◆ **Exercise requirements**:
Rewrite the entries starting at the line containing "How do I perform: Like" and ending at the last entry, swapping "calligraphy" for "brushwork" and leaving everything else unchanged. Leave the pictures out of your answer.
--- START Provided data ---
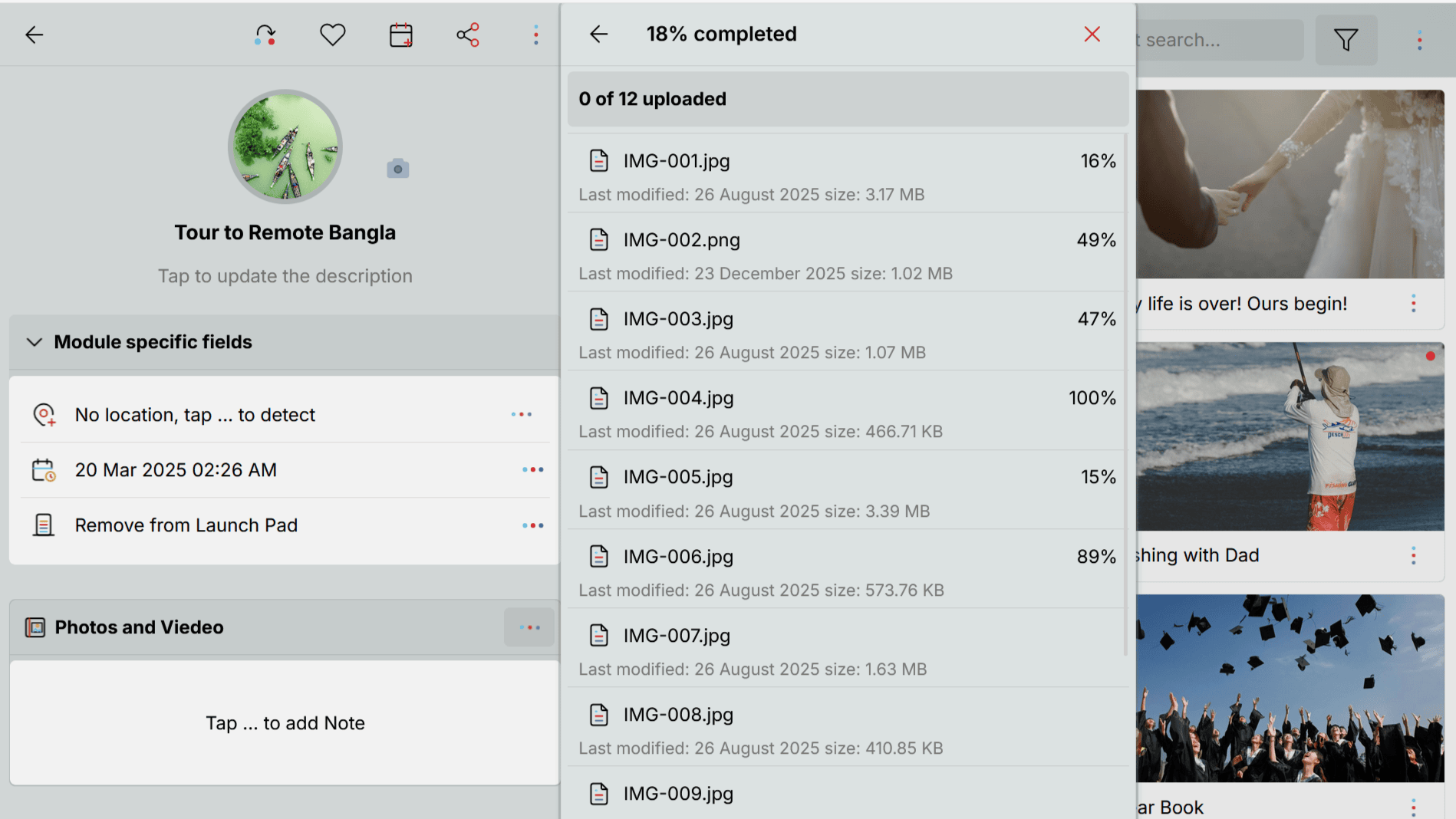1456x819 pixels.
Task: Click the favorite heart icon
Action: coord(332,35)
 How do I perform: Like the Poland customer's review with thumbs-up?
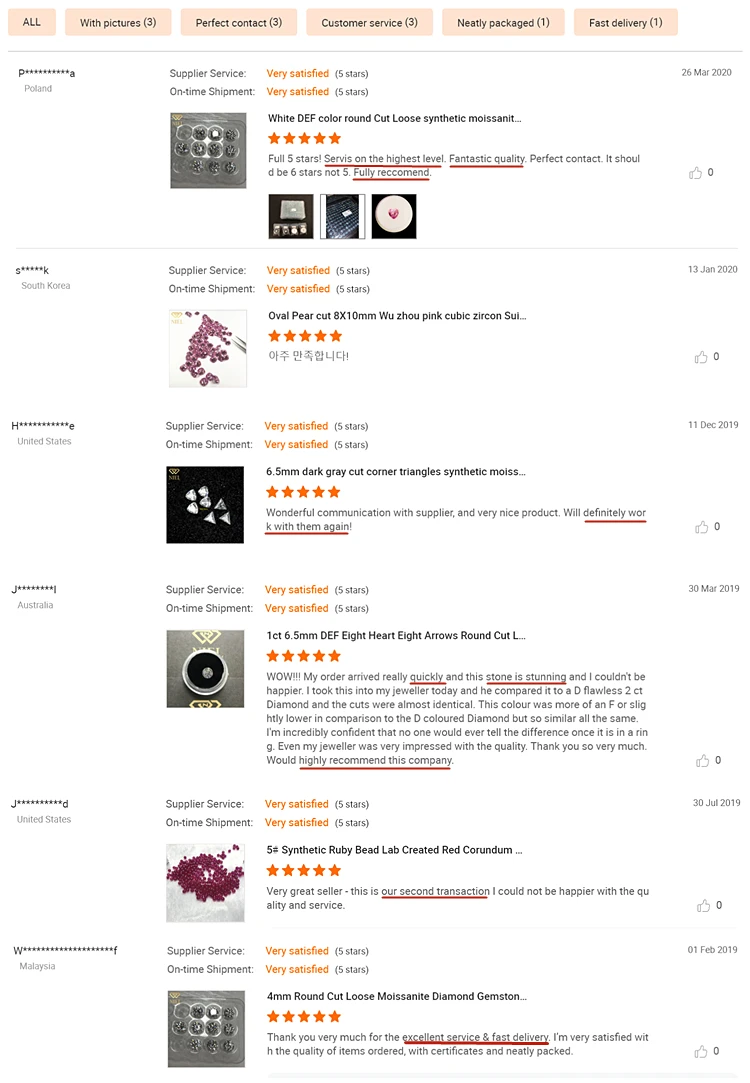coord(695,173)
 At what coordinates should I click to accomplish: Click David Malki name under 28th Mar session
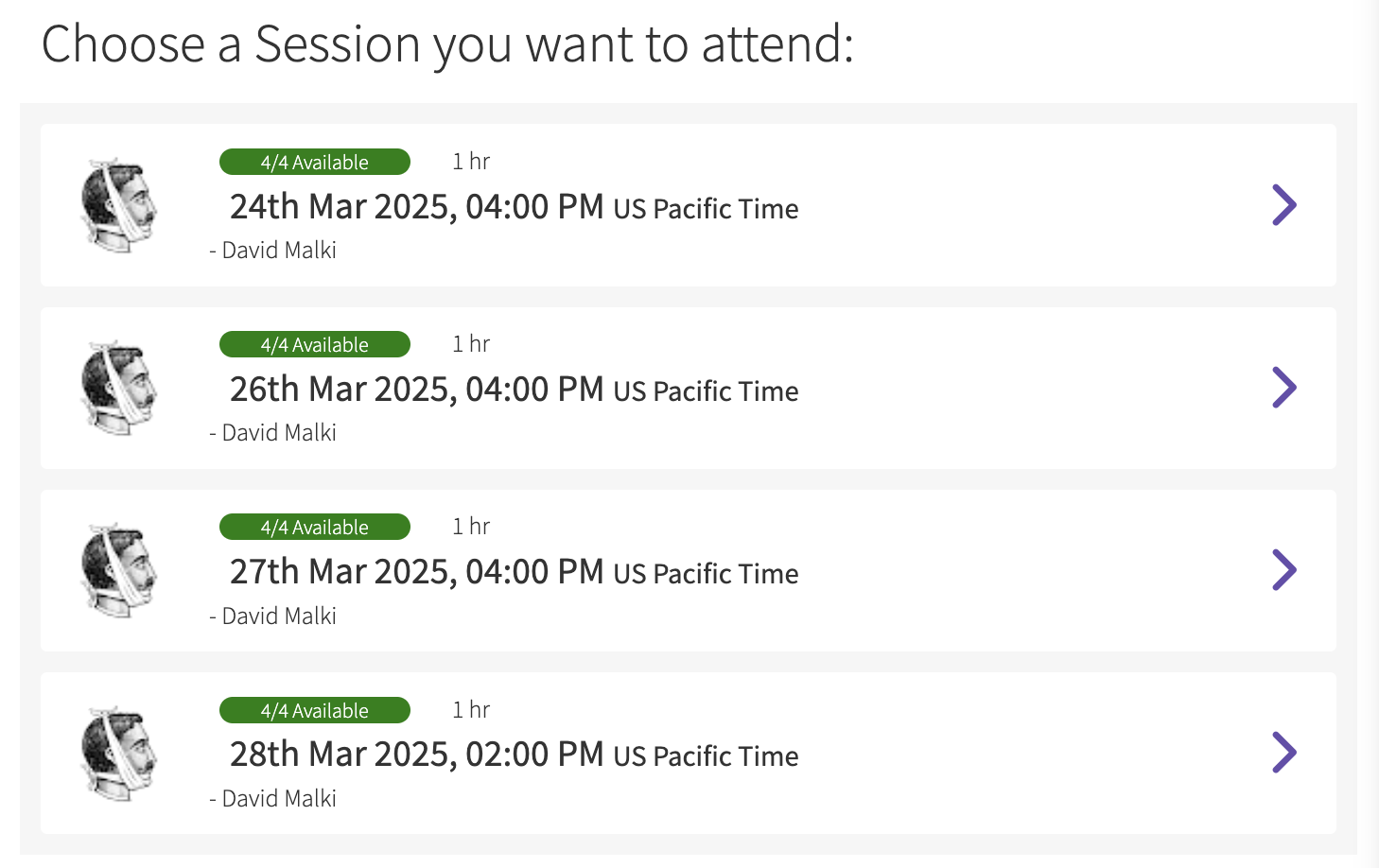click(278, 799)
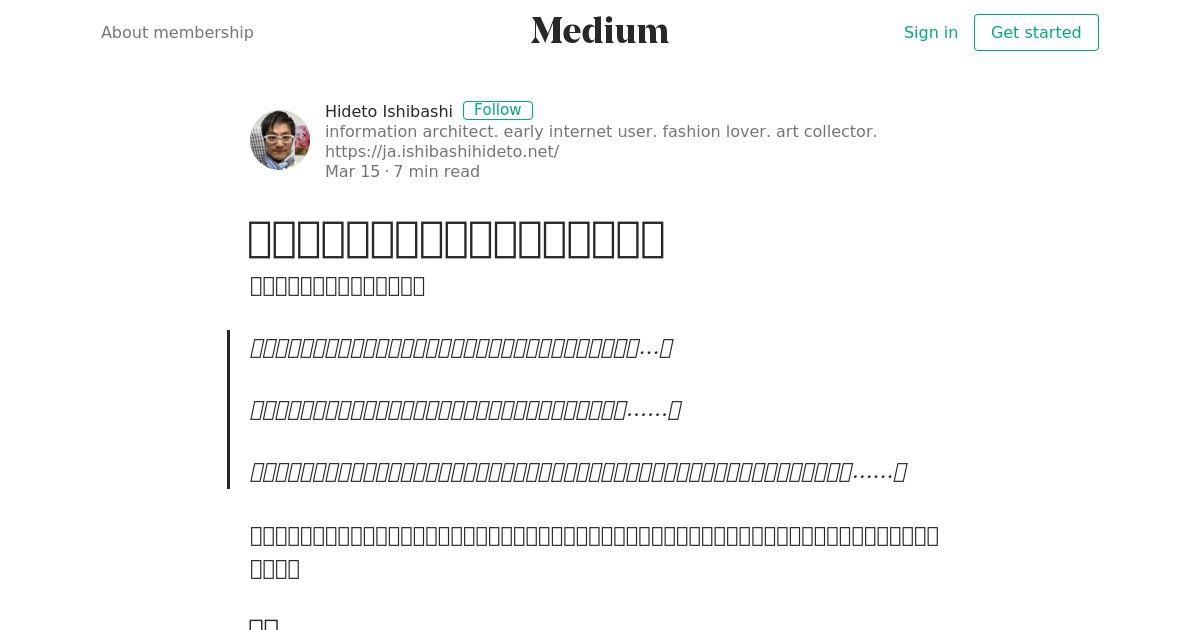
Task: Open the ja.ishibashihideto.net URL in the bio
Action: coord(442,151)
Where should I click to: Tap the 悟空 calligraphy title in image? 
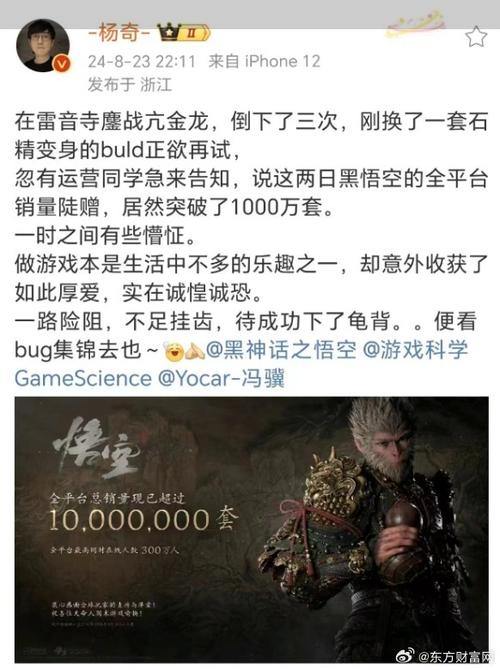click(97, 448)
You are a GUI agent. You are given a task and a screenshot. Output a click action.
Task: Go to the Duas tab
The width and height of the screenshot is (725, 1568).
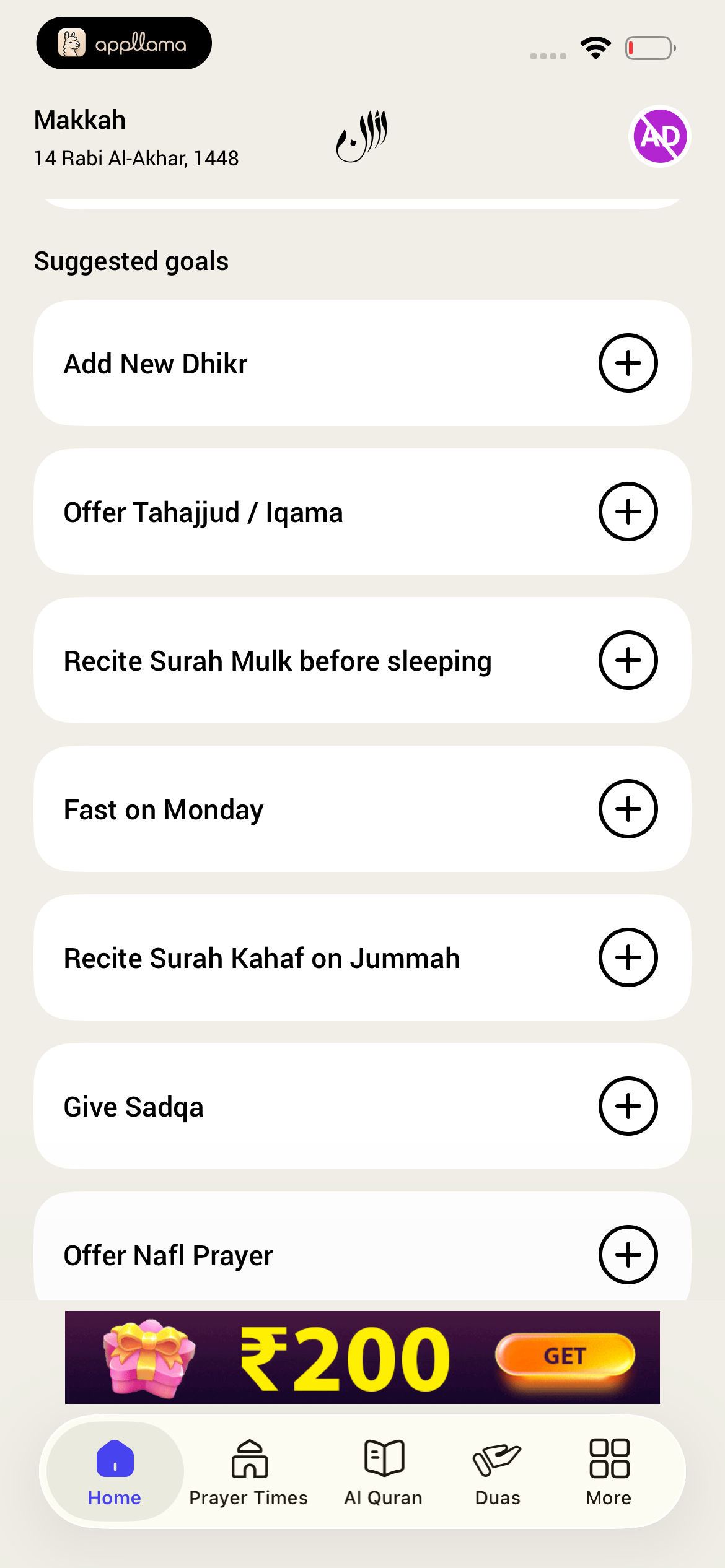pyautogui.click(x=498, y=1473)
--- END Provided data ---
◆ **Answer below**:
 How do I perform: Like the Poland customer's review with thumbs-up?
coord(695,173)
 At what coordinates should I click to accomplish: Click David Malki name under 28th Mar session
click(278, 799)
Task: Open the ja.ishibashihideto.net URL in the bio
Action: coord(442,151)
Where should I click to: Tap the 悟空 brushwork title in image? 
click(97, 448)
You are a GUI agent. You are given a task and a screenshot. Output a click action.
Task: Go to the Duas tab
The width and height of the screenshot is (725, 1568).
pyautogui.click(x=498, y=1473)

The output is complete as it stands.